Autrement dit, dès lors que le cahier des charges de la vente judiciaire décrit la situation locative, avec copie intégral du bail, celui-ci est opposable à l’adjudicataire.
La Cour vient ici confirmer son arrêt en arguant :
« Qu’en statuant ainsi, alors que la délivrance d’un commandement valant saisie immobilière n’interdit pas la conclusion d’un bail ou la reconduction tacite d’un bail antérieurement conclu, et que le bail, même conclu après la publication d’un tel commandement est opposable à l’adjudicataire qui en a eu connaissance avant l’adjudication, la cour d’appel a violé le texte susvisé »
La délivrance du commandement n’interdit pas la conclusion d’un bail ou la reconduction tacite d’un bail antérieur. Plus encore, le bail conclu après la publication du commandement est opposable à l’adjudicataire qui en a eu connaissance avant l’adjudication.

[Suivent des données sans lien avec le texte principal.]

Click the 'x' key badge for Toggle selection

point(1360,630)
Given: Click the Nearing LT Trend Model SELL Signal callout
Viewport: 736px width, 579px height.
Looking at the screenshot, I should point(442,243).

Le créancier poursuivant et l’adjudicataire sont confrontés à une question unique : le bail est-il mentionné dans le cahier des conditions de vente ?
Peu importe alors la date du bail, avant ou après la délivrance ou la publication du commandement, l’important est sa déclaration au créancier poursuivant qui devra le mentionner dans le cahier des conditions de vente.
On imagine alors que les potentiels acquéreurs seront vigilant à la valeur locative du bien à raison de l’opposabilité du bail et de l’impossibilité d’expulser le locataire sauf à constater un manquement contractuel.
Dans le cas où le bail n’est pas mentionné dans le cahier des conditions de vente :
L’occupant se prétend locataire après l’adjudication, le créancier poursuivant ou l’adjudicataire peuvent se prévaloir de l’article L321-4 du Code des procédures civiles d’exécution rendant inopposable le bail litigieux. L’adjudicataire pourra obtenir l’expulsion de l’occupant sans droit ni titre ;
L’occupant se prétend locataire avant la délivrance de l’acte de saisie. La Cour juge que le bail consenti par le débiteur saisi, dont la date est certaine et antérieure au commandement est opposable à l’adjudicataire sans qu’il soit nécessaire de rechercher s’il avait bien connaissance de ce bail avant la vente judiciaire. Les juges du fond devront alors vérifier que le bail est d’une durée inférieure à 12 ans et non soumis à la publicité pour son opposabilité[2]
En tout état de cause, l’adjudicataire serait en droit de rechercher la responsabilité du créancier poursuivant, voire de l’Huissier qui a rédigé le procès-verbal descriptif sans faire figurer la situation locative.